• [Aim] Convert the records below into a JSON list of strings, with one string per line and no blank lines. Leave the pictures out.

• [Stored data]
☆ ☆ ☆ ☆

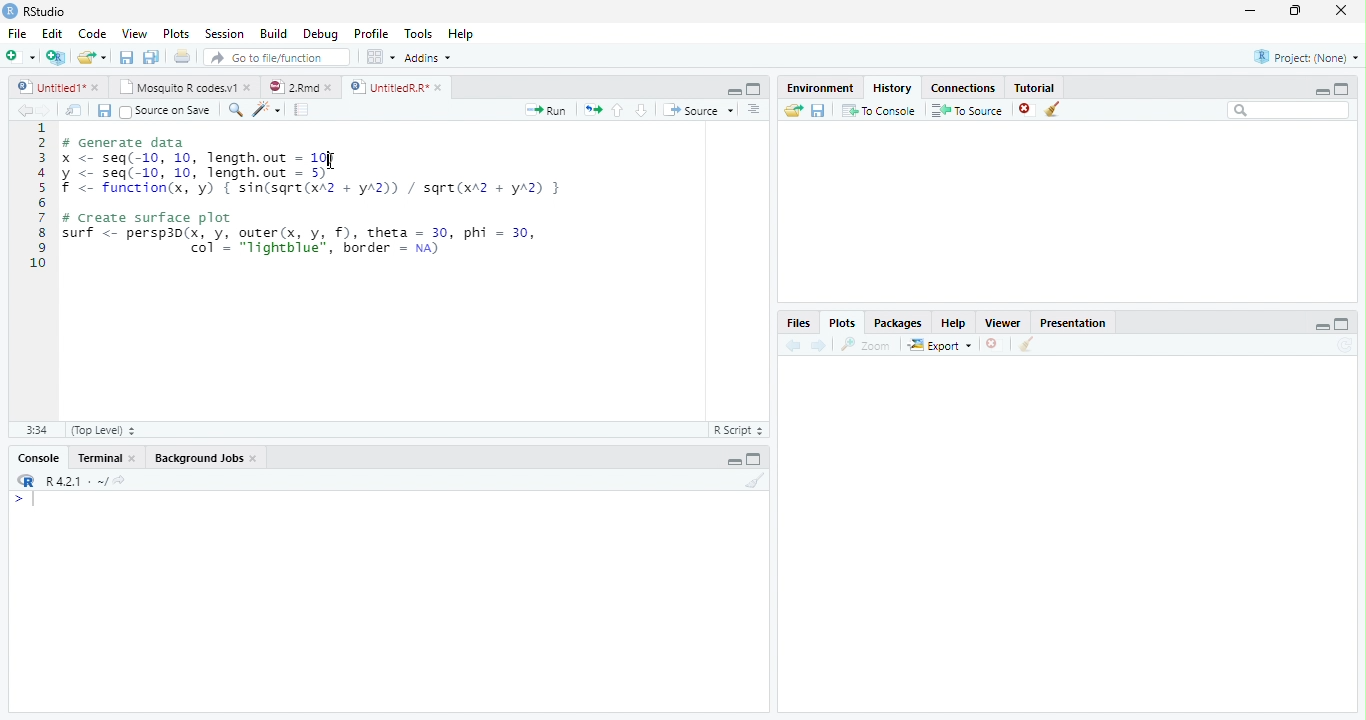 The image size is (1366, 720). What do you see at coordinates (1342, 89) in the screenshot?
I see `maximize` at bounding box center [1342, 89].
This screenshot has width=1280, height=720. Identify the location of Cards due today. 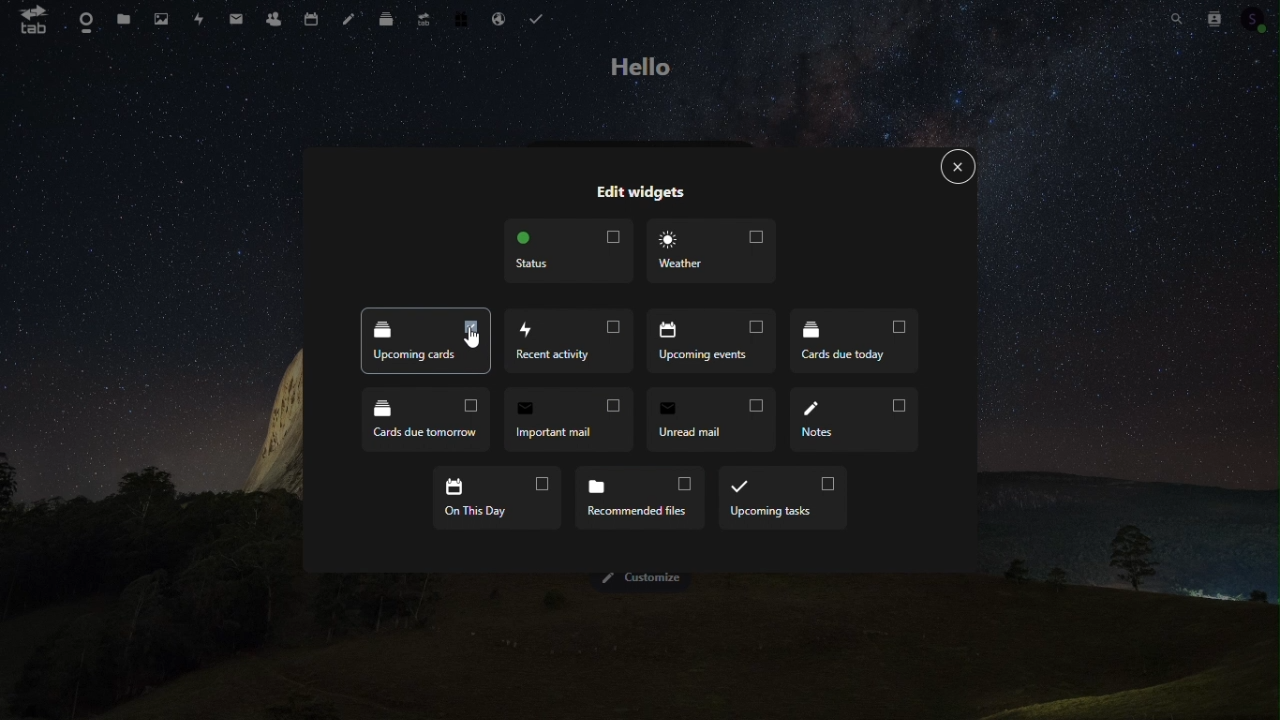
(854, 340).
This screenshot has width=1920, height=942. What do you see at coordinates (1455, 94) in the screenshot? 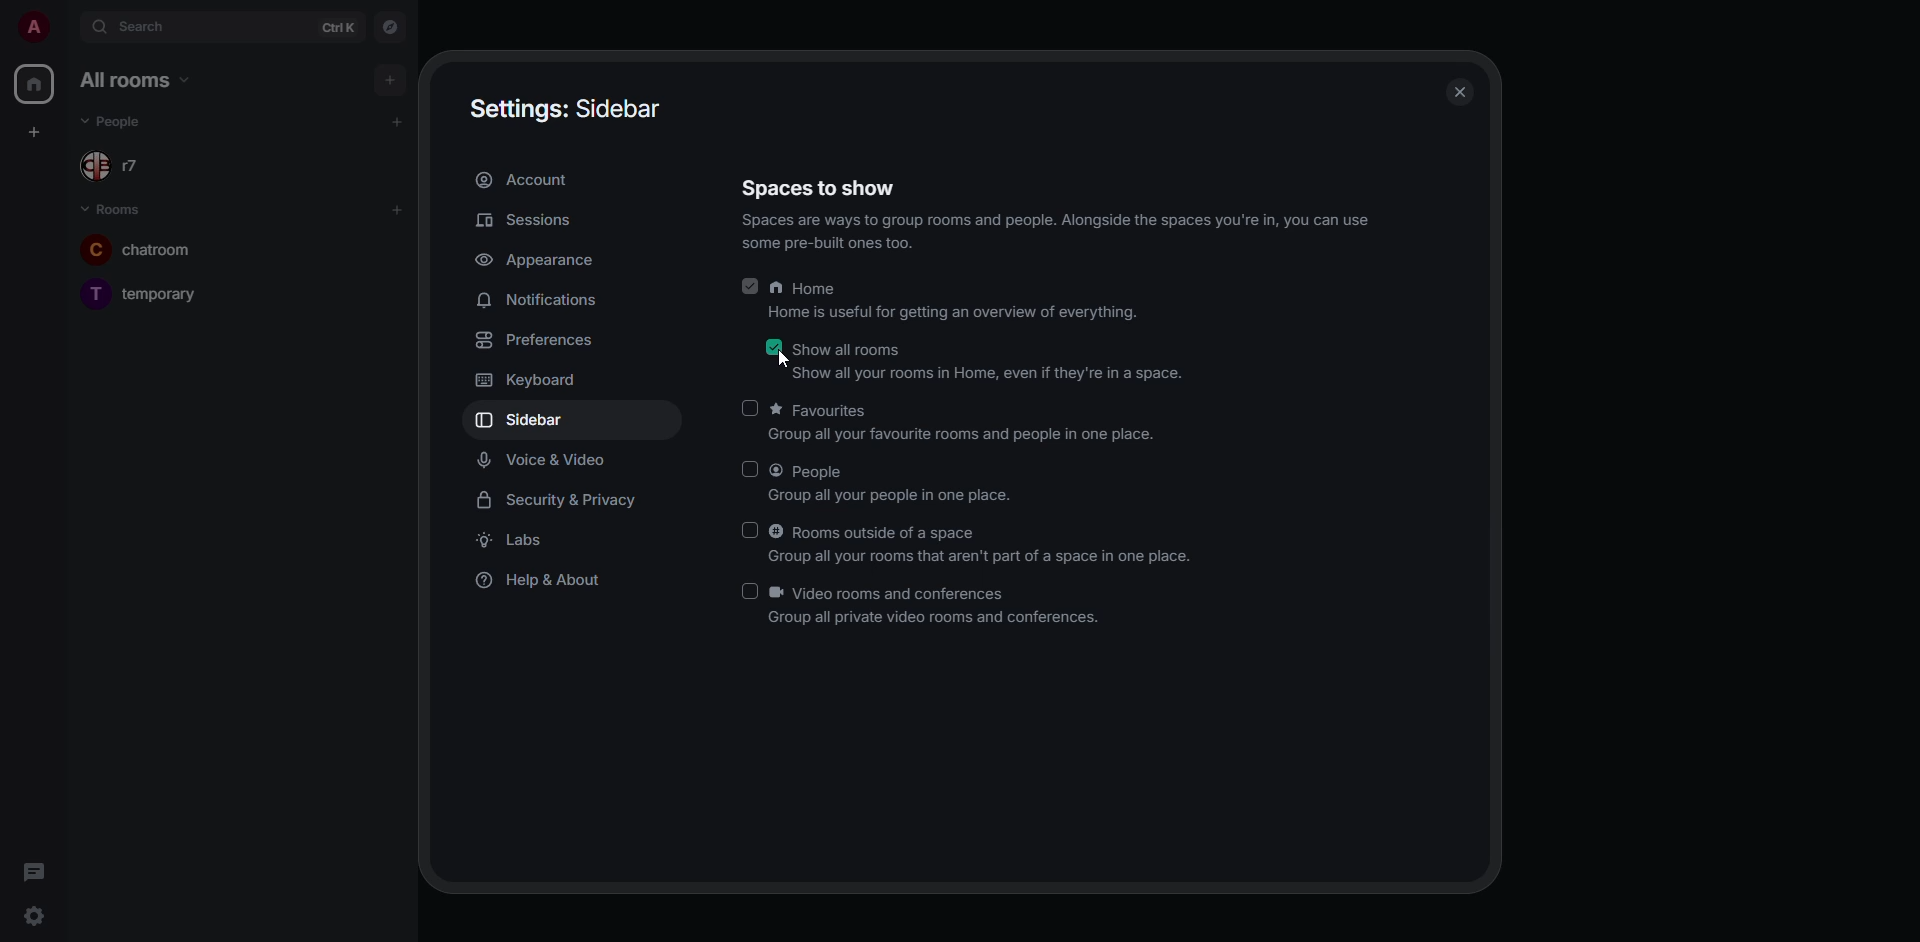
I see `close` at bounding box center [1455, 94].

☆ ☆ ☆ ☆

• [Task result]
[
  " The image size is (1366, 720). What do you see at coordinates (1342, 89) in the screenshot?",
  "I see `maximize` at bounding box center [1342, 89].",
  "This screenshot has width=1280, height=720. Identify the location of Cards due today. ",
  "(854, 340).",
  "This screenshot has width=1920, height=942. What do you see at coordinates (1455, 94) in the screenshot? ",
  "I see `close` at bounding box center [1455, 94]."
]